The other project will explore new approaches and develop new tools for creating drugs, diagnostic tests, and vaccines against infectious diseases that include HIV, Ebola, and Zika.

The disease-fighting effort will be led by Cori Bargmann, Ph.D., a neuroscientist at The Rockefeller University, who will join the Initiative as its president of science.

Dr. Bargmann will oversee development of a disease-fighting strategy that, according to the Initiative, will have three core elements:

  • Tackling major basic science questions and unlocking “widespread” medical breakthroughs by bringing scientists and engineers together in new ways.
  • Building new tools and technologies to advance research
  • Promoting the global funding of science research by “growing the movement.”

“There is an incredible opportunity to bring scientists and engineers together to work in new ways, and to build tools that empower the whole scientific community. That is where we will focus our investments,” the Initiative said in a statement. “Over the coming weeks and months, Cori will work closely with our advisors and other experts to shape a strategy that maximizes the Chan Zuckerberg Initiative’s impact.”
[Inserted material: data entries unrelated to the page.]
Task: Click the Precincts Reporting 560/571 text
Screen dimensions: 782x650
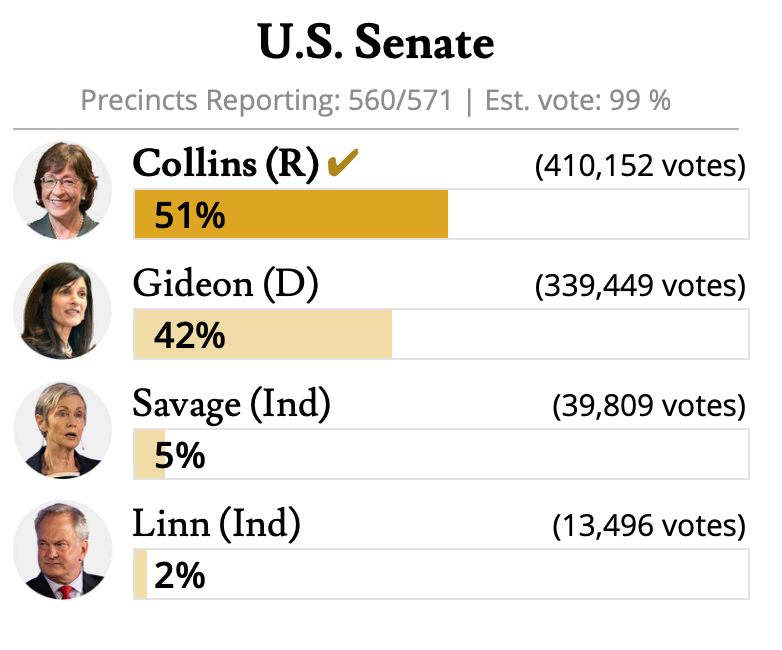Action: click(x=266, y=101)
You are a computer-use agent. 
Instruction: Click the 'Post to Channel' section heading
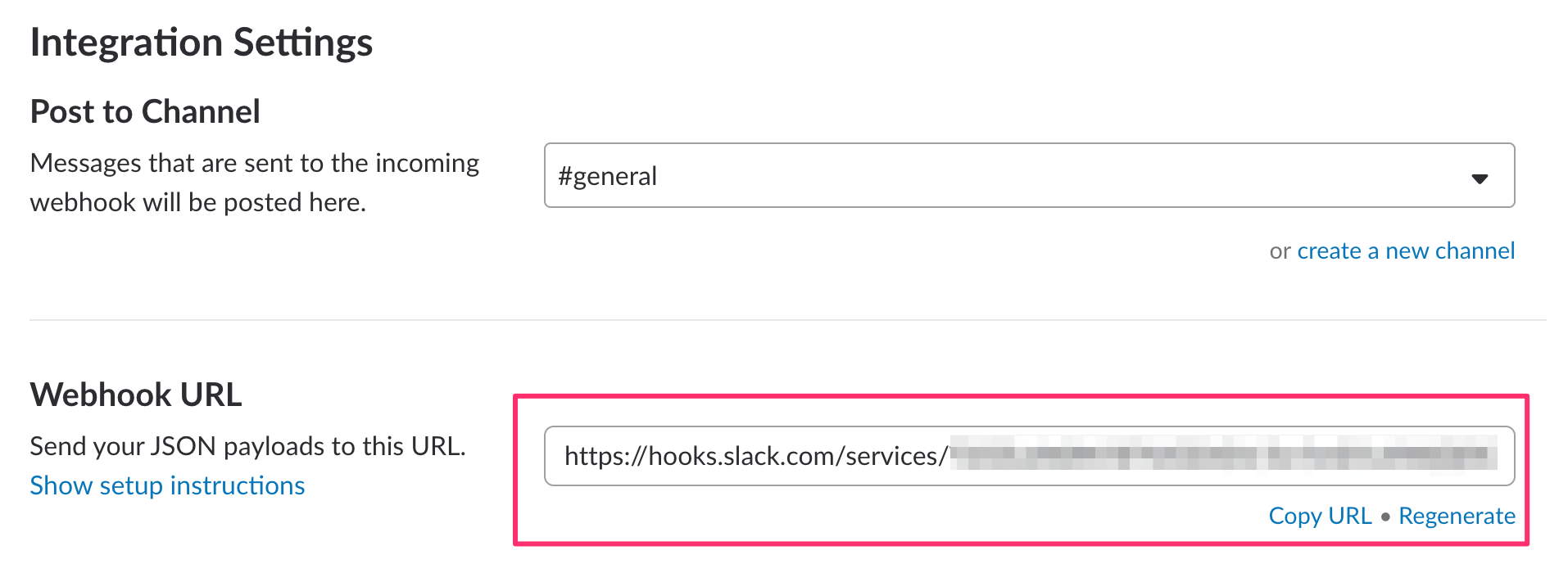tap(145, 111)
The Initiative also named seven scientists and experts to a new Science Advisory Board: Tobias Bonhoeffer, Ph.D., director of the Max Planck Institute of Neurobiology; David Haussler, Ph.D., of University of California, Santa Cruz; Arthur Levinson, Ph.D., CEO of Calico (California Life Sciences LLC) and former Genentech CEO; Shirley Tilghman, Ph.D., president emerita of Princeton University;  Robert Tjian, Ph.D., president of the Howard Hughes Medical Institute; Nobel laureate Harold Varmus, M.D., of Weill Cornell Medicine; and Huda Zoghbi, M.D., of Baylor College of Medicine.